Stated exercise -
Give the data as a JSON list of strings, beginning with the line that contains "Given: Open the" and continuing through the line that contains "Looking at the", with one string per line and blank lines skipped. Leave the pictures out.

Data for this task -
# # # # # # #
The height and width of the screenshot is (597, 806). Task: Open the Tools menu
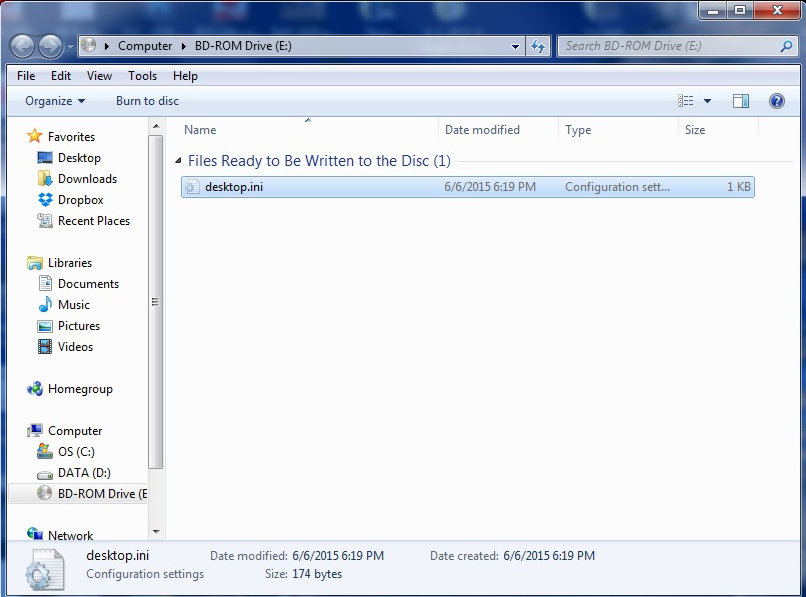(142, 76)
# # # # # # #
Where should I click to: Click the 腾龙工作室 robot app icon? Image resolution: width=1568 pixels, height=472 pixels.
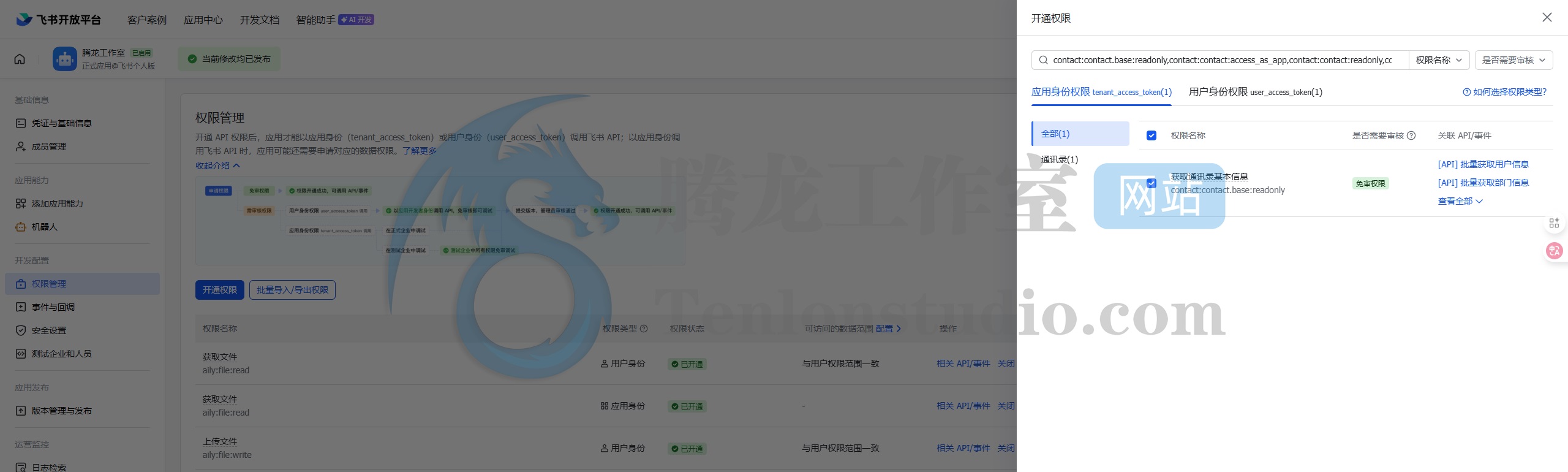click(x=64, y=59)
# # # # # # #
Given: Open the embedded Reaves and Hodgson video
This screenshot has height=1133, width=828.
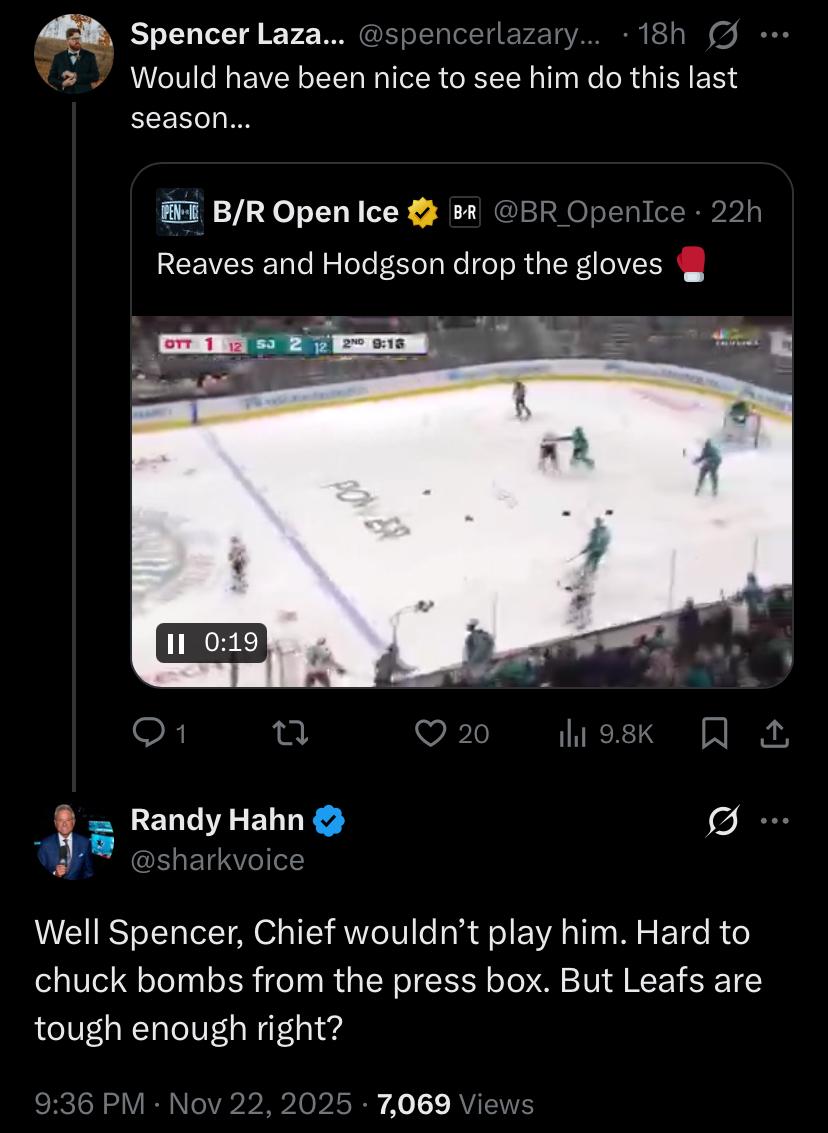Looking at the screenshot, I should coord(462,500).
# # # # # # #
Task solution -
[
  "Given: Open the embedded Reaves and Hodgson video",
  "This screenshot has height=1133, width=828.",
  "Looking at the screenshot, I should coord(462,500)."
]